Load the datafile into the filesytem cache followed by checking the “Page cache” with the following two commands.

# dd if=datafile of=/dev/null bs=512k
# echo "::memstat"|mdb -k

Note that the sum “Page cache” and "Free (cachelist)" values have increased the full 4GB compared to the prior iteration with the default values for freebehind and segmap.

Note that although not in the Solaris documentation, the segmap and freebehind options have been in Solaris since version 72.

Avoid Diluting The Filesystem Cache
The filesystem cache is a general purpose facility intended to improve general performance by minimizing frequent disk storage read operations. The bad part of it being general purpose is that any file can get loaded into the filesystem cache. Once the cache reaches capacity, as new data is read in old data is pushed out. This process can dilute the cache with data that you don't want in the cache. One common example that can dilute the filesystem is when an administrator runs the find command looking for setuid programs. Another example copying or backing up large files from one filesystem to another. Any of these examples can push a significant amount of data out of the filesystem cache.

The best strategy to avoid filesystem cache dilution is to ensure that only the application data can be loaded into the filesystem cache. There are two parts to this strategy. First, make sure that the application data is in a filesystem by itself. Second, make sure that all other filesystems do not use the filesystem cache. This latter part is managed through the following methods.
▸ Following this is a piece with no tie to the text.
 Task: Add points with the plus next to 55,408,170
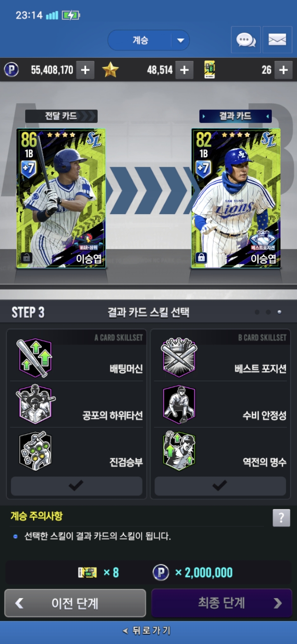coord(85,70)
UFS caching is disabled by adding the forcedirectio option in the /etc/vfstab to filesystems that you don't want cached. Here is a sample filesystem entry.
/dev/dsk/c0t0d0s1  /dev/rdsk/c0t0d0s1 /var  ufs   1    no   logging,forcedirectio
Note that there is a known deadlock condition9 that should be avoided by not using the UFS "logging" option.

As for ZFS, there aren't any per filesystem cache controls prior to Solaris 10 update 6. However, a future update will introduce the ability to disable primary and secondary caches by filesystem. Both options are configured through the “zfs set command”. The following two sections taken from the OpenSolaris 2008.11 zfs man page describe the primary and secondary caches, their possible values and the default values.
primarycache=all | none | metadata

Controls what is cached in the primary cache (ARC). If this property is set to "all", then both user data and metadata is cached. If this property is set to "none", then neither user data nor metadata is cached. If this property is set to "metadata", then only metadata is
cached. The default value is "all".

secondarycache=all | none | metadata

Controls what is cached in the secondary cache (L2ARC). If this property is set to "all", then both user data and metadata is cached. If this property is set to "none", then neither user data nor metadata is cached. If this property is set to "metadata", then only metadata is cached. The default value is "all".
Note again that these two options don't yet exist in Solaris 10 (as of Solaris 10 update 6).
Here are OpenSolaris 2008.11 commands for disabling both the primary and secondary caches of the dump zfs filesystem.

# zfs set primarycache=none rpool/dump
# zfs set secondarycache=none rpool/dump

Match Data Access Patterns
Data access patterns typically fall into one of the following three categories.
  • Sequential Access – This access pattern reads data blocks one after another in sequence from the disk.
  • Random Access – This access pattern reads data blocks randomly throughout the disk.
  • Hybrid Access – This access pattern is some mixture of Sequential and Random access patterns.
Aligning the filesystem tuning according to the anticipated data access patterns can significantly improve performance of the filesystem and application interacting with the filesystem. For example, the changelog of just about any database has a sequential access pattern. However, the data access pattern of the database data may be random. Thus, tuning the filesystem containing the changelog for sequential access would improve its performance.
For ZFS, the main configuration option that improves sequential access patterns is pre-fetching. File level and block level pre-fetching is on by default. For random access patterns, you may want to consider disabling pre-fetching. To disable ZFS pre-fetching, add the following lines to /etc/system.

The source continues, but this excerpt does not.